▶ Input:
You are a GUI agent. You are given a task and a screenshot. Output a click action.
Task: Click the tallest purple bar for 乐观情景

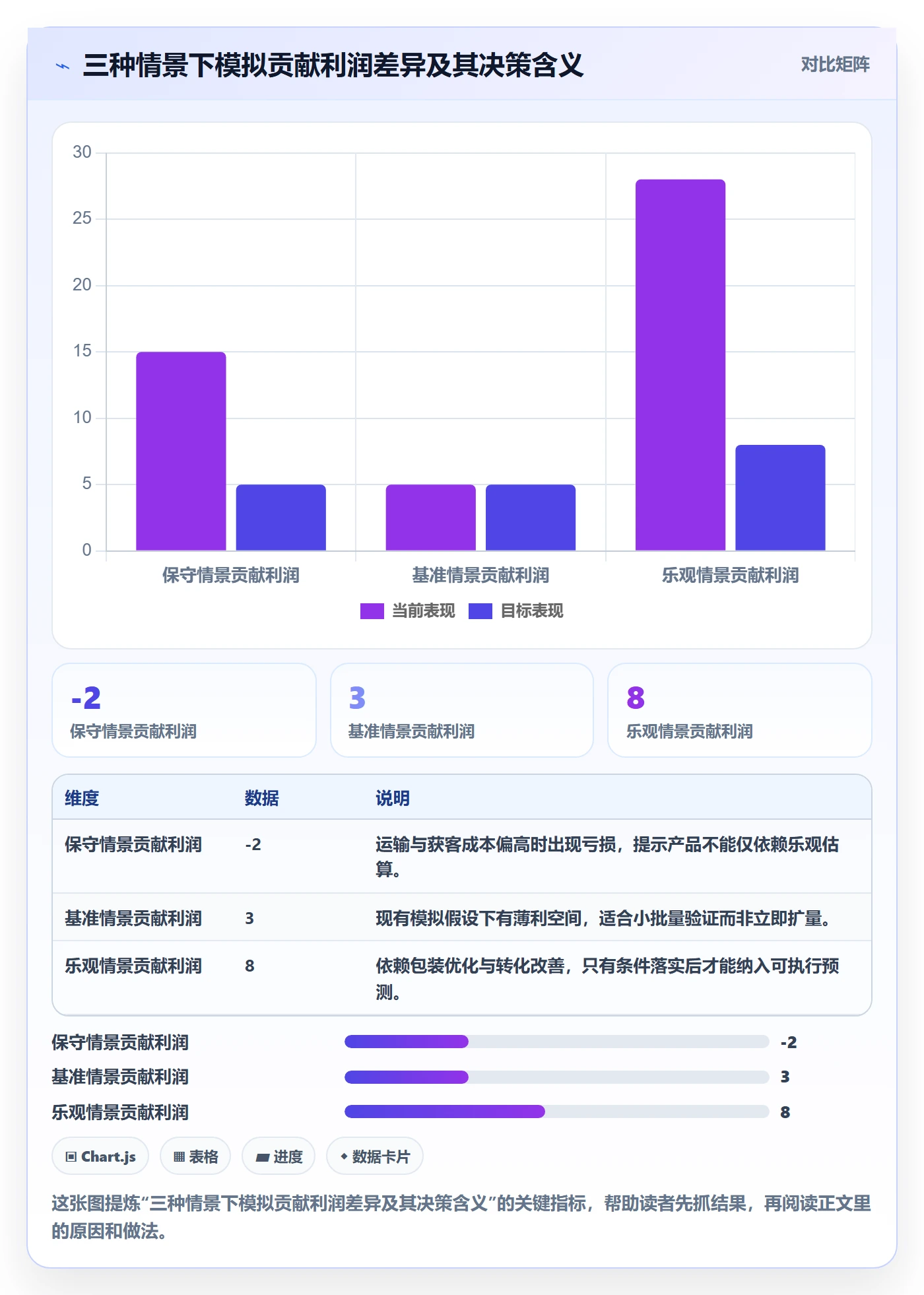680,365
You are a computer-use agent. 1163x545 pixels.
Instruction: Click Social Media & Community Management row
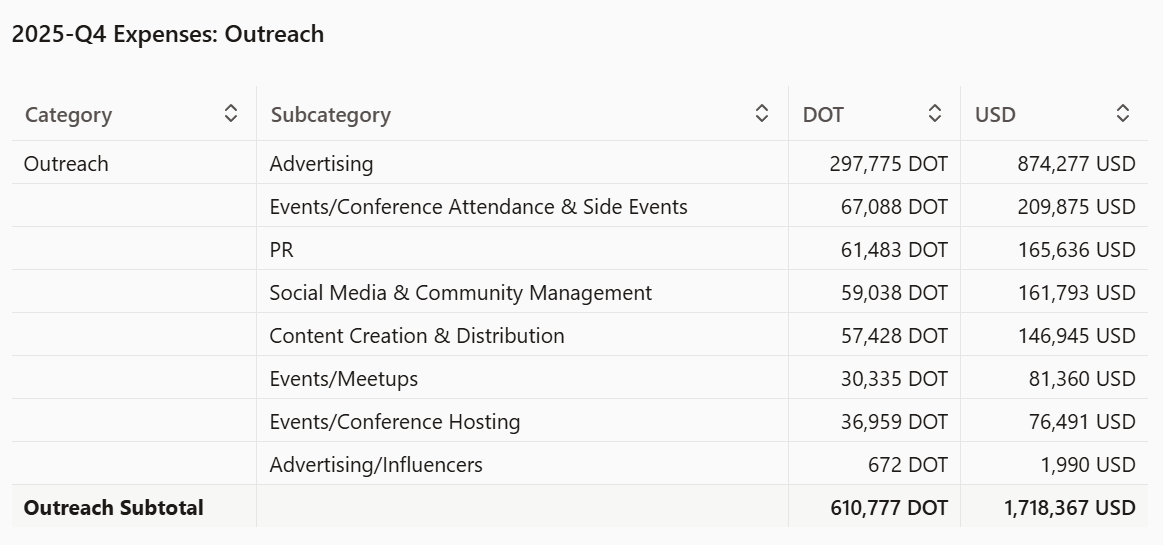coord(460,293)
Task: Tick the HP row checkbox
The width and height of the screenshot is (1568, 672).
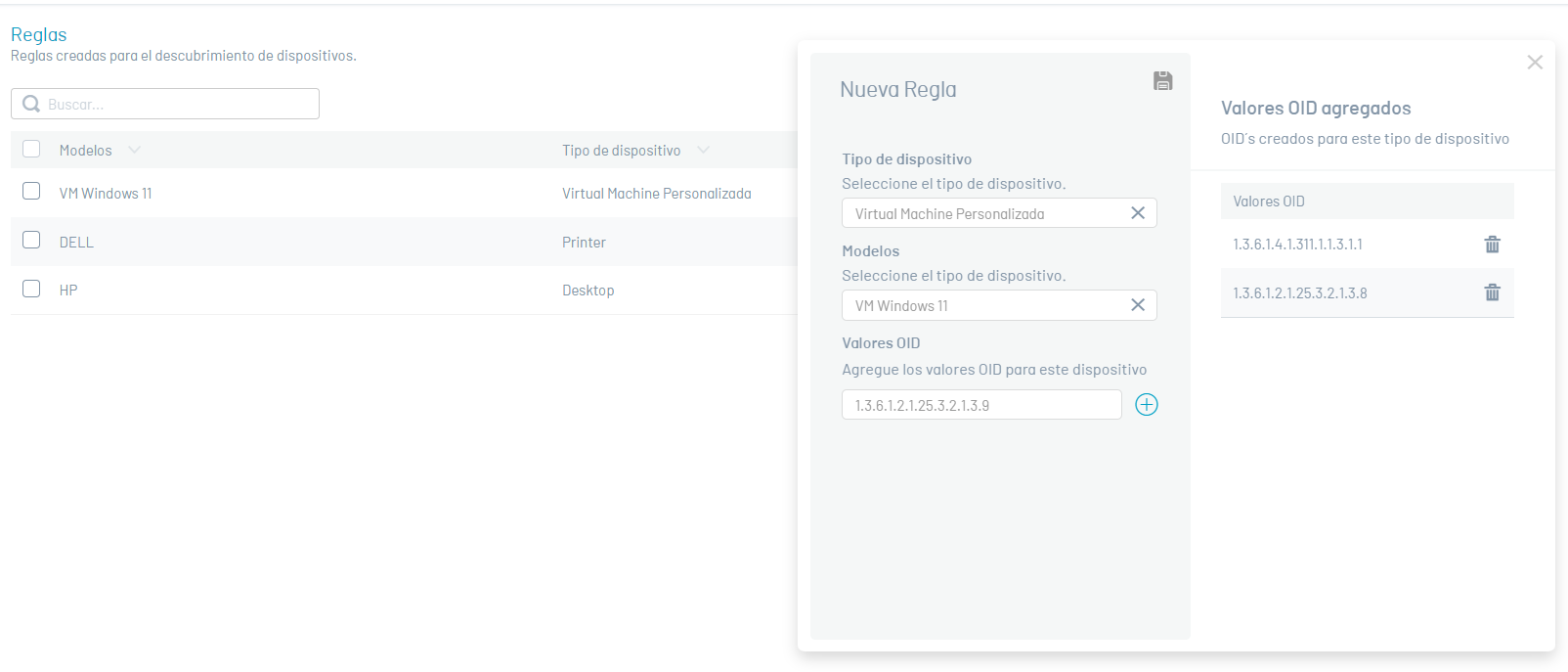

▶ How to complete this task: Output the records above as they stand, from the first line to the line with "Task: Tick the HP row checkbox", inclusive, and exclude the pictures.

▶ Task result:
You are a GUI agent. You are given a task and a screenshot. Output a click action.
Task: Click the tallest purple bar for 乐观情景

680,365
You are a computer-use agent. 1163x545 pixels.
Instruction: Click Social Media & Community Management row
coord(460,293)
Task: Tick the HP row checkbox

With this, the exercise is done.